Intussusception generally occurs between 6 months and 3 years of age, with 65% of cases occurring before age 1 and 80 to 90% occurring before age 2. It is the most common cause of intestinal obstruction in this age group and occurs roughly equally in male and female children < 4 years of age. In children > 4 years of age, intussusception is much more common in males (8:1).
The telescoping segment obstructs the intestine and ultimately impairs blood flow to the intussuscepting segment (see Figure: Intussusception), causing ischemia, gangrene, and perforation.
Most cases are idiopathic. However, there is a slight male predominance as well as a seasonal variation; peak incidence coincides with the viral enteritis season. An older rotavirus vaccine was associated with a marked increase in risk of intussusception and was taken off the market in the US. The newer rotavirus vaccines, when given in the recommended sequence and timing, are not associated with any clinically significant increased risk.
In about 25% of children who have intussusception, typically very young and older children, a lead point (ie, a mass or other intestinal abnormality) triggers the telescoping. Examples include polyps, lymphoma, Meckel diverticulum, and immunoglobulin A–associated vasculitis (formerly called Henoch-Schönlein purpura) when purpura involve the bowel wall. Cystic fibrosis is also a risk factor.
The initial symptoms of intussusception are sudden onset of significant, colicky abdominal pain that recurs every 15 to 20 minutes, often with vomiting. The child appears relatively well between episodes. Later, as intestinal ischemia develops, pain becomes steady, the child becomes lethargic, and mucosal hemorrhage causes heme-positive stool on rectal examination and sometimes spontaneous passage of a currant-jelly stool. The latter, however, is a late occurrence, and physicians should not wait for this symptom to occur to suspect intussusception. A palpable abdominal mass, described as sausage-shaped, is sometimes present. Perforation results in signs of peritonitis, with significant tenderness, guarding, and rigidity. Pallor, tachycardia, and diaphoresis indicate shock.
About 5 to 10% of children present without the colicky pain phase. Instead, they appear lethargic, as if drugged (atypical or apathetic presentation). In such cases, the diagnosis of intussusception is often missed until the currant-jelly stool appears or an abdominal mass is palpated.
Suspicion of the diagnosis must be high, particularly in children with atypical presentation, and studies and intervention must be done urgently, because survival and likelihood of nonoperative reduction decrease significantly with time. Approach depends on clinical findings. Ill children with signs of peritonitis require fluid resuscitation, broad-spectrum antibiotics (eg, ampicillin, plus gentamicin and clindamycin; metronidazole plus either cefotaxime or piperacillin-tazobactam), nasogastric suction, and surgery. Clinically stable children require imaging studies to confirm the diagnosis and treat the disorder.
Barium enema was once the preferred initial study because it revealed the classic coiled-spring appearance around the intussusceptum. In addition to being diagnostic, barium enema was also usually therapeutic; the pressure of the barium often reduced the telescoped segments. However, barium occasionally enters the peritoneum through a clinically unsuspected perforation and causes significant peritonitis. Currently, ultrasonography is the preferred means of diagnosis; it is easily done, relatively inexpensive, and safe; the characteristic finding is termed the target sign.
If intussusception is confirmed, an air enema is used for reduction, which lessens the likelihood and consequences of perforation. The intussusceptum can be successfully reduced in 75 to 95% of children. If the air enema is successful, children are observed overnight to rule out occult perforation. If reduction is unsuccessful or if the intestine has perforated, immediate surgery is required.
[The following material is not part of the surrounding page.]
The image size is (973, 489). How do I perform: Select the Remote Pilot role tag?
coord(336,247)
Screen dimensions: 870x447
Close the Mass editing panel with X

When reduction is achieved without surgery, the recurrence rate is 5 to 10%.
Intussusception is telescoping of one segment of intestine into another, usually in children < 3 years of age.
Children typically present with colicky abdominal pain and vomiting, followed by passage of currant-jelly stool.
Diagnosis is made by ultrasonography.
Treatment is reduction by air enema and sometimes surgery.